## Spark warmup

🎯 The goal of the exercise is to learn pyspark syntax and will involve 5 questions tested directly in the notebook!

## Setup

The next cell will create the spark session and load the data in for you

In [None]:
from pyspark.sql import SparkSession

spark = SparkSession.builder.appName("Olist Exercises").getOrCreate()

df_customers = spark.read.csv("data/olist_customers_dataset.csv", header=True, inferSchema=True)
df_geolocation = spark.read.csv("data/olist_geolocation_dataset.csv", header=True, inferSchema=True)
df_items = spark.read.csv("data/olist_order_items_dataset.csv", header=True, inferSchema=True)
df_payments = spark.read.csv("data/olist_order_payments_dataset.csv", header=True, inferSchema=True)
df_reviews = spark.read.csv("data/olist_order_reviews_dataset.csv", header=True, inferSchema=True)
df_orders = spark.read.csv("data/olist_orders_dataset.csv", header=True, inferSchema=True)
df_products = spark.read.csv("data/olist_products_dataset.csv", header=True, inferSchema=True)
df_sellers = spark.read.csv("data/olist_sellers_dataset.csv", header=True, inferSchema=True)
df_category_translation = spark.read.csv("data/product_category_name_translation.csv", header=True, inferSchema=True)

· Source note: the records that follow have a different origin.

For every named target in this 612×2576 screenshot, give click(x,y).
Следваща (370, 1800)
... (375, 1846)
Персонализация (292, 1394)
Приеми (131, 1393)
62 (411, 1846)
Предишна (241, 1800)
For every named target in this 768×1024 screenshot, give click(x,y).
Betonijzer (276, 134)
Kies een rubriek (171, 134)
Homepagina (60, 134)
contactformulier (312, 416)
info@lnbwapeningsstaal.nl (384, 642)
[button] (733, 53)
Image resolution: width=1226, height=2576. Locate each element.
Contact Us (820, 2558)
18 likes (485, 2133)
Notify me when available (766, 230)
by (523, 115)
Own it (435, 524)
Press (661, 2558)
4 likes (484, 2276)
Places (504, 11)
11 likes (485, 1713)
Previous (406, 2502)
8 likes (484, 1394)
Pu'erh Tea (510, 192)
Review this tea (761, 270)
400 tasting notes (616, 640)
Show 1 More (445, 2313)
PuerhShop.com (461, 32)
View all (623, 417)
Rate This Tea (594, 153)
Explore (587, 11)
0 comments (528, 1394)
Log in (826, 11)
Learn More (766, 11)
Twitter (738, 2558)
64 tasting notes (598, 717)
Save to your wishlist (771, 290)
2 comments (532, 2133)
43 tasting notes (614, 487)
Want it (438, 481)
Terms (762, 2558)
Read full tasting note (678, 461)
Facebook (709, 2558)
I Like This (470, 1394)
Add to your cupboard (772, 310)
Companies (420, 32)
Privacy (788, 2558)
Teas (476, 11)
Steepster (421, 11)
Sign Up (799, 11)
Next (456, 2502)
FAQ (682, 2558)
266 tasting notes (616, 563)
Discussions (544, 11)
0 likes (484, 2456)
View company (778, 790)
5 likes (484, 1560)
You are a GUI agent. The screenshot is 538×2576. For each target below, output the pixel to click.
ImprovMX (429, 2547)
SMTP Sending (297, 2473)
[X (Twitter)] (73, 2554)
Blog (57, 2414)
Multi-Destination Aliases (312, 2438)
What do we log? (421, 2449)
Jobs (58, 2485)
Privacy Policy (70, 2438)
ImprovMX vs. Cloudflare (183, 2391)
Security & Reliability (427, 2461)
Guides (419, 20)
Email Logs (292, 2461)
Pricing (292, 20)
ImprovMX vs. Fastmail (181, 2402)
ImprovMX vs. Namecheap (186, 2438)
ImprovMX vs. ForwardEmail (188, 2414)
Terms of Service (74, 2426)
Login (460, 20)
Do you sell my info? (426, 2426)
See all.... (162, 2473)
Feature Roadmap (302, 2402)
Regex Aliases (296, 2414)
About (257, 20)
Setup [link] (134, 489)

**Question 1:** Caculate the count of each of the order statuses and save the result as `df_order_status_count`


In [None]:
# YOUR CODE HERE

🧪 **Testing** Run the cell below

In [None]:
from nbresult import ChallengeResult

pandas_df_order_status_count = df_order_status_count.toPandas()

result = ChallengeResult('order_status_count',
    order_status_count_df=pandas_df_order_status_count
)
result.write()
print(result.check())


**Question 2:** Calculate the Customer Lifetime Value for each customer. CLV is calculated as the sum of the payment values for each customer. Save the resulting spark DataFrame into a variable called `df_clv`. The clv column should be named `CLV`.


In [None]:
# YOUR CODE HERE

🧪 **Testing** Run the cell below

In [None]:
from nbresult import ChallengeResult

df_clv_pd = df_clv.toPandas()

result = ChallengeResult('customer_clv',
    df_clv_pd=df_clv_pd
)
result.write()
print(result.check())


**Question 3:** Calculate the total revenue for each seller. Save the resulting spark DataFrame in a variable called `df_seller_revenue`. The total revenue column should be named `Total_Revenue`.

In [None]:
# YOUR CODE HERE

In [None]:
from nbresult import ChallengeResult

df_seller_revenue_pd = df_seller_revenue.toPandas()

result = ChallengeResult('seller_revenue',
    df_seller_revenue_pd=df_seller_revenue_pd
)
result.write()
print(result.check())


**Question 4:** Identify the top 10 product categories with the highest **count** of canceled or unavailable orders. Save the result in a spark DataFrame called `df_high_cancel_categories`. The column for total instances should be named `Total_Canceled_Unavailable`


In [None]:
# YOUR CODE HERE

In [None]:
from nbresult import ChallengeResult

df_high_cancel_categories_pd = df_high_cancel_categories.toPandas()

result = ChallengeResult('high_cancel_categories',
    df_high_cancel_categories_pd=df_high_cancel_categories_pd
)
result.write()
print(result.check())


**Question 5:** Calculate the average extended delivery time for each product category. The extended delivery time is the actual delivery time minus the estimated delivery time. Save the result in a variable called `df_delivery_time`. The `Avg_Extended_Delivery` column should contain the number of hours (as a float), sorted in descending order, and limited to the top 10 product categories with the highest average extended delivery time.

<details>
    <summary>💡Hint</summary>

Break up the transformation into a few steps! Try creating an `actual_delivery_time` and `estimated_delivery_time` on a DataFrame that makes sense.

</details>

In [None]:
# YOUR CODE HERE

In [None]:
from nbresult import ChallengeResult

df_delivery_time_pd = df_delivery_time.toPandas()

result = ChallengeResult('delivery_time',
    df_delivery_time_pd=df_delivery_time_pd
)
result.write()
print(result.check())


## Finished 🏁

Now you have finished the notebook you should have a good grounding of how to use pyspark!

You can run 

```bash
make test
```

Make sure to commit and push all your changes to github so you can track your progress on Kitt!

Time to move on to the next exercise!